Saved data entries:

○ ○ ○ ○ ○ ○ ○

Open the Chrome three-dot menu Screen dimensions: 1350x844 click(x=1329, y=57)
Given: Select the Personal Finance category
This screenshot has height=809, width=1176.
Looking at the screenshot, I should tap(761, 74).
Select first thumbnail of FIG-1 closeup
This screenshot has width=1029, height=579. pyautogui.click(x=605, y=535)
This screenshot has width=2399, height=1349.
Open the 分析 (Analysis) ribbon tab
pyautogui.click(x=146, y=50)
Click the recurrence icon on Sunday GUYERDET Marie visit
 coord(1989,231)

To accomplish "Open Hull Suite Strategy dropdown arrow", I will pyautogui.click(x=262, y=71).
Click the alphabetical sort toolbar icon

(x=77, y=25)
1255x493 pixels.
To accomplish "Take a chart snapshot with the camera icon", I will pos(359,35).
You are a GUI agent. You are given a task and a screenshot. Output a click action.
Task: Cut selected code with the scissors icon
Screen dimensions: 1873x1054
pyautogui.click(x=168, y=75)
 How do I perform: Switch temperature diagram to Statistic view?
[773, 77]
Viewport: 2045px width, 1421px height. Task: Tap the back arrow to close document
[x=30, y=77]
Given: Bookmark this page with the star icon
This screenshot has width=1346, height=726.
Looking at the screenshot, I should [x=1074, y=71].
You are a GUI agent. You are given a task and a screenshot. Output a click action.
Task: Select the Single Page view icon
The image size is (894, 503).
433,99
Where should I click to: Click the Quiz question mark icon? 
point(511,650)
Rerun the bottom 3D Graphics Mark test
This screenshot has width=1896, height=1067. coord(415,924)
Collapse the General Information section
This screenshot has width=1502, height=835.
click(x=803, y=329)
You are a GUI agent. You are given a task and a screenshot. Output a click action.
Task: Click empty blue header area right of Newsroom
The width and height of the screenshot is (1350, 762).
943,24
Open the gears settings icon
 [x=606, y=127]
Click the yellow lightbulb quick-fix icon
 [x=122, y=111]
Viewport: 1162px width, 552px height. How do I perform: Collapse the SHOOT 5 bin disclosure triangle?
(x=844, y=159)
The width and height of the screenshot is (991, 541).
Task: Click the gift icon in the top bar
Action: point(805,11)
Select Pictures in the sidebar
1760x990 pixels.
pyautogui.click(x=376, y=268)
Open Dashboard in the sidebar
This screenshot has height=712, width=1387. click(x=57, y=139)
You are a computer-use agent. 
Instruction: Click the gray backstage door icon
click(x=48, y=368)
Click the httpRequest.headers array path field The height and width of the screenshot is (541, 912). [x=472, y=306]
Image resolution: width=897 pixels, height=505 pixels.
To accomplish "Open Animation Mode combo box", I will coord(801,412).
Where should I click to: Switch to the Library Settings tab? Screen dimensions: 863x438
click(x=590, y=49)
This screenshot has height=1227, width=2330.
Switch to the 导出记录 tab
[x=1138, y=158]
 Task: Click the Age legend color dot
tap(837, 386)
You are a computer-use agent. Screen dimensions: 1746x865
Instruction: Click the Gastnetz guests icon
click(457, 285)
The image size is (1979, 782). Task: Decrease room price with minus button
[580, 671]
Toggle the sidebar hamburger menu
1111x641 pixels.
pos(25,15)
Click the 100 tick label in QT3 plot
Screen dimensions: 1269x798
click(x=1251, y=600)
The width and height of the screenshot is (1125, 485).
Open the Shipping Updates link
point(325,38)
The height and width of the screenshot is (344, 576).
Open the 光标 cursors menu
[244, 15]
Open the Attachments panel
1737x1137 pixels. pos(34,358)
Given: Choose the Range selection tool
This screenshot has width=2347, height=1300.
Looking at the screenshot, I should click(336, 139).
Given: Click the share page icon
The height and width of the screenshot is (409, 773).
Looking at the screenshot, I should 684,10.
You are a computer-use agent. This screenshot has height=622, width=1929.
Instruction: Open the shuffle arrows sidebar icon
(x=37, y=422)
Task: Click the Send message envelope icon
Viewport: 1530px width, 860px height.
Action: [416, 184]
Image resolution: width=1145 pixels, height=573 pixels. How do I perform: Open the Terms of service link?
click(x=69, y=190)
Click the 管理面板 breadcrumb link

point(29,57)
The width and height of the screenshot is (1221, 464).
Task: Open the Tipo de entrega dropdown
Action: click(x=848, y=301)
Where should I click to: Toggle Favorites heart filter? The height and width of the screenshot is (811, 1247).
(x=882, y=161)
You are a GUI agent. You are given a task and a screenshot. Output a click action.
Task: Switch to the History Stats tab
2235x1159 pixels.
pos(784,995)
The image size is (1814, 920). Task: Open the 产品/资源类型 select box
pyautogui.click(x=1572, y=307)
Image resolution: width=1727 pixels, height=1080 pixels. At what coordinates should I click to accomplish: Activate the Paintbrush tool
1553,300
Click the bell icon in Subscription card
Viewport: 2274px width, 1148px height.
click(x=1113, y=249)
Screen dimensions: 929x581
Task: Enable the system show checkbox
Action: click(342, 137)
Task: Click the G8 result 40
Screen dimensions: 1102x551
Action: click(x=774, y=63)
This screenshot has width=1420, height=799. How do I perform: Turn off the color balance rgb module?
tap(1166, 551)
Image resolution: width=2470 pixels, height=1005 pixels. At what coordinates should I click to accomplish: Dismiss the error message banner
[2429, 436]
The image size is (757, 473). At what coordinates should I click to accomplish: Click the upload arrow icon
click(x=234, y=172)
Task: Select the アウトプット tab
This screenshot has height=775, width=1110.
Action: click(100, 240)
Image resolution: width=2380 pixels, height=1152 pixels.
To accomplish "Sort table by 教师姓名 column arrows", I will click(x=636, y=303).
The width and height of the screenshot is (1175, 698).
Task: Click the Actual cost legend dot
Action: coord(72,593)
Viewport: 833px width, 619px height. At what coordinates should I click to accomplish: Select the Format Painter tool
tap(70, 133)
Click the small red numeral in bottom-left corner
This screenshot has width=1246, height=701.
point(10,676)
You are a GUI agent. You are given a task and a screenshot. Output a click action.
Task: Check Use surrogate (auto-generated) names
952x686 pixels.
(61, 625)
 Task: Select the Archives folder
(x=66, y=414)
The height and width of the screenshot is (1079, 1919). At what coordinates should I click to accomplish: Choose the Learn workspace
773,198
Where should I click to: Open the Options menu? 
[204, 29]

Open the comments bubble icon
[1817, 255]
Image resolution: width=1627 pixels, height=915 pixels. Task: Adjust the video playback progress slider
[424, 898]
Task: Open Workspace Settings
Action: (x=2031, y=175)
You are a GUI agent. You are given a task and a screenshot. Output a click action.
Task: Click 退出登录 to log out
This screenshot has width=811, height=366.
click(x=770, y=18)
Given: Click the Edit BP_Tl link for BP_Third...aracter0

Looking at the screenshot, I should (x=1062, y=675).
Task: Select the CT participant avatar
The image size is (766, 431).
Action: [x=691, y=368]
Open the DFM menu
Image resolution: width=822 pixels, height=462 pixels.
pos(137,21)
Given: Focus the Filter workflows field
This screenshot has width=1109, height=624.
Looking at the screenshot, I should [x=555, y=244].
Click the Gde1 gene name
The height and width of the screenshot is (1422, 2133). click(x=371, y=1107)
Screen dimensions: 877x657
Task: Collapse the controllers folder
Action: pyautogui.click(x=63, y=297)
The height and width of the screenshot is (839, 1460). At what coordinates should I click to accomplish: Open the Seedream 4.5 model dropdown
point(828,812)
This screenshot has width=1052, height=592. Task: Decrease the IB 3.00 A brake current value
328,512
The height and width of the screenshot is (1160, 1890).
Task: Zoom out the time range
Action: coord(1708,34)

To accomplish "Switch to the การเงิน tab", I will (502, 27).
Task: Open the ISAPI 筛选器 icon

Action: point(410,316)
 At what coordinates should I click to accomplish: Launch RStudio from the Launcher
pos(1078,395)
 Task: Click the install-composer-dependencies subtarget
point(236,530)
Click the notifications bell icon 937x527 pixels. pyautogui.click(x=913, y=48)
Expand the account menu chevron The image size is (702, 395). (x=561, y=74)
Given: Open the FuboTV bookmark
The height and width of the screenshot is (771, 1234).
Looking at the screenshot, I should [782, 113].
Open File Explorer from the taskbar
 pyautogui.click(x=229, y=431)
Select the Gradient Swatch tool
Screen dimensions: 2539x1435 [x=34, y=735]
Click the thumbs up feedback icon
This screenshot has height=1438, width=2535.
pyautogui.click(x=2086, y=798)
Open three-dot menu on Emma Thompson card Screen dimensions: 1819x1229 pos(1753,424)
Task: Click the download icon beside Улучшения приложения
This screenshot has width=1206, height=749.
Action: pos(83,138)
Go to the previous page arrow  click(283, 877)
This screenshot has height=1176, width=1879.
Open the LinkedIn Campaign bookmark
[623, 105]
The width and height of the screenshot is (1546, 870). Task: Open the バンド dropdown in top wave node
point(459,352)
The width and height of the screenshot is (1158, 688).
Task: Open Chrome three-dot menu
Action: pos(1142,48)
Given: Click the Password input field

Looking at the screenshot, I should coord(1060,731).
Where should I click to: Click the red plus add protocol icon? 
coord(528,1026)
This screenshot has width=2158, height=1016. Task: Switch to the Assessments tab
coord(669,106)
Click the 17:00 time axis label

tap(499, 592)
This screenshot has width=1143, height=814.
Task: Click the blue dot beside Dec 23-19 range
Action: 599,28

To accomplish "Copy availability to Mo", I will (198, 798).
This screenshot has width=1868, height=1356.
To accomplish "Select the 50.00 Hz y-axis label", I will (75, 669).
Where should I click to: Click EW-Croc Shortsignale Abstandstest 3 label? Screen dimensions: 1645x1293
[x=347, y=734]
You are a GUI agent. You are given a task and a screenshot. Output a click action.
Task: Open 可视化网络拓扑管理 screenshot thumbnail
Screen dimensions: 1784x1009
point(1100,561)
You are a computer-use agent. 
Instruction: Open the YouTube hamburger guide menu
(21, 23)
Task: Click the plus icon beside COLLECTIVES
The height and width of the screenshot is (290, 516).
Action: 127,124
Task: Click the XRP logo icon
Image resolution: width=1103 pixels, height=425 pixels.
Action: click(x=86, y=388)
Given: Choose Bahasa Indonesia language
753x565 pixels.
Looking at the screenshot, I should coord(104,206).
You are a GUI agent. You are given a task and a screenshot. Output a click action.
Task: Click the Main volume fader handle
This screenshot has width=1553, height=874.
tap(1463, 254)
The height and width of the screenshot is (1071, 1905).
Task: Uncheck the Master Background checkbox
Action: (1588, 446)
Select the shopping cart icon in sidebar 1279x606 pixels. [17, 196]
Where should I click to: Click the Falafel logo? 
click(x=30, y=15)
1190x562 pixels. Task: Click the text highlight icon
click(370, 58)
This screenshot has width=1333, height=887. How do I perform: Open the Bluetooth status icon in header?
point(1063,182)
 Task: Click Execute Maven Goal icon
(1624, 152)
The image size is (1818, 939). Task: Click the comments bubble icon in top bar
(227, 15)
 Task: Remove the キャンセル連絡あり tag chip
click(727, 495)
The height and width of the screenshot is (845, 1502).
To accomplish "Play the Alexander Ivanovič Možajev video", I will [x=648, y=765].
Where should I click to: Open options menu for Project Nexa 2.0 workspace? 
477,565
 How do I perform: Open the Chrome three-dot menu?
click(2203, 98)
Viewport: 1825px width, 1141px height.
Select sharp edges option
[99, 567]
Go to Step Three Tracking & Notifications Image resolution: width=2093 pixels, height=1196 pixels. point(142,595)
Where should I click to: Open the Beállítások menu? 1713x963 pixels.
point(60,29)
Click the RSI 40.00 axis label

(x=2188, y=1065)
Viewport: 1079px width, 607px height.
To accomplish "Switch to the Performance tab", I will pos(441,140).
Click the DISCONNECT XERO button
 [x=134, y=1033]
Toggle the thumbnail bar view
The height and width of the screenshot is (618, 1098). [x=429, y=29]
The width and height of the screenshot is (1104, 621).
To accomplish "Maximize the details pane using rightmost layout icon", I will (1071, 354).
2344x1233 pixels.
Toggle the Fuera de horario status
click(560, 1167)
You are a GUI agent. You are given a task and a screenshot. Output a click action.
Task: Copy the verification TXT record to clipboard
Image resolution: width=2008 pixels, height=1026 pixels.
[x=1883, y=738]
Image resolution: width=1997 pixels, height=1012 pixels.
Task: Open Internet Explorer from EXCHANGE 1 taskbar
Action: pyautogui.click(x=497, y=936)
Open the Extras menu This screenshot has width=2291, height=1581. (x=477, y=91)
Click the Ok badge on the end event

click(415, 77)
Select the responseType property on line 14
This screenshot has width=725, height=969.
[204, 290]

○ ○ ○ ○ ○ ○ ○

• [Requirement] Could you return exactly the stretch of the data above that starts at the line with "This screenshot has width=1246, height=701." and ends at the line with "Task: Select the CT participant avatar", both lines included?

• [Task result]
This screenshot has width=1246, height=701.
point(10,676)
You are a GUI agent. You are given a task and a screenshot. Output a click action.
Task: Check Use surrogate (auto-generated) names
952x686 pixels.
(61, 625)
 Task: Select the Archives folder
(x=66, y=414)
The height and width of the screenshot is (1079, 1919). At what coordinates should I click to accomplish: Choose the Learn workspace
773,198
Where should I click to: Open the Options menu? 
[204, 29]

Open the comments bubble icon
[1817, 255]
Image resolution: width=1627 pixels, height=915 pixels. Task: Adjust the video playback progress slider
[424, 898]
Task: Open Workspace Settings
Action: (x=2031, y=175)
You are a GUI agent. You are given a task and a screenshot. Output a click action.
Task: Click 退出登录 to log out
This screenshot has width=811, height=366.
click(x=770, y=18)
Given: Click the Edit BP_Tl link for BP_Third...aracter0

Looking at the screenshot, I should (x=1062, y=675).
Task: Select the CT participant avatar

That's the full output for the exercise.